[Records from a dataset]
──────

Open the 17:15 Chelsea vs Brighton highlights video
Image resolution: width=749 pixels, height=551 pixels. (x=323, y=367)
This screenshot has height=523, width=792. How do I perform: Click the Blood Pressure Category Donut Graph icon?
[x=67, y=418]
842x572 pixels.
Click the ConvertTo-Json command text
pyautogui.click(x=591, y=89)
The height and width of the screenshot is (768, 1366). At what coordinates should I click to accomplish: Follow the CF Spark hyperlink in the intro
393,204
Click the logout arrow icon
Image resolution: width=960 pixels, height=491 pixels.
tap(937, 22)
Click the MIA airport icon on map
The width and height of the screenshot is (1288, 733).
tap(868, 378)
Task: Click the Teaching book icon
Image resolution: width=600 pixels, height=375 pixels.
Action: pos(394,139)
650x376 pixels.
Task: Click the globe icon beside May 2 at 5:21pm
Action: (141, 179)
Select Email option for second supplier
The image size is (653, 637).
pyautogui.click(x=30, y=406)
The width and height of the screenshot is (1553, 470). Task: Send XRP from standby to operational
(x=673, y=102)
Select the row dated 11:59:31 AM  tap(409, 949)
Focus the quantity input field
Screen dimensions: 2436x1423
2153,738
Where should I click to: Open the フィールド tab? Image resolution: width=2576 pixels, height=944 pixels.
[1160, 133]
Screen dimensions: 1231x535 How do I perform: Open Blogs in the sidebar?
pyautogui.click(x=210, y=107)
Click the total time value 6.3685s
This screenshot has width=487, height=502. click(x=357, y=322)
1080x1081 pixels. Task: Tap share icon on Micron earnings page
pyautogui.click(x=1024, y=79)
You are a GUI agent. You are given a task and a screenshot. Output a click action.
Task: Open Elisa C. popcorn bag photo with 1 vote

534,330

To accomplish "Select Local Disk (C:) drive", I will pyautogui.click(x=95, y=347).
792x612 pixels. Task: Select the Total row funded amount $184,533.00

──────

**Exercise objective:** Only the lines from the one with "Where should I" to the end of the entries above belong in your answer. Retype them exactly.

**Task answer:**
Where should I click to: Open the フィールド tab? Image resolution: width=2576 pixels, height=944 pixels.
[1160, 133]
Screen dimensions: 1231x535 How do I perform: Open Blogs in the sidebar?
pyautogui.click(x=210, y=107)
Click the total time value 6.3685s
This screenshot has width=487, height=502. click(x=357, y=322)
1080x1081 pixels. Task: Tap share icon on Micron earnings page
pyautogui.click(x=1024, y=79)
You are a GUI agent. You are given a task and a screenshot. Output a click action.
Task: Open Elisa C. popcorn bag photo with 1 vote

534,330

To accomplish "Select Local Disk (C:) drive", I will pyautogui.click(x=95, y=347).
792x612 pixels. Task: Select the Total row funded amount $184,533.00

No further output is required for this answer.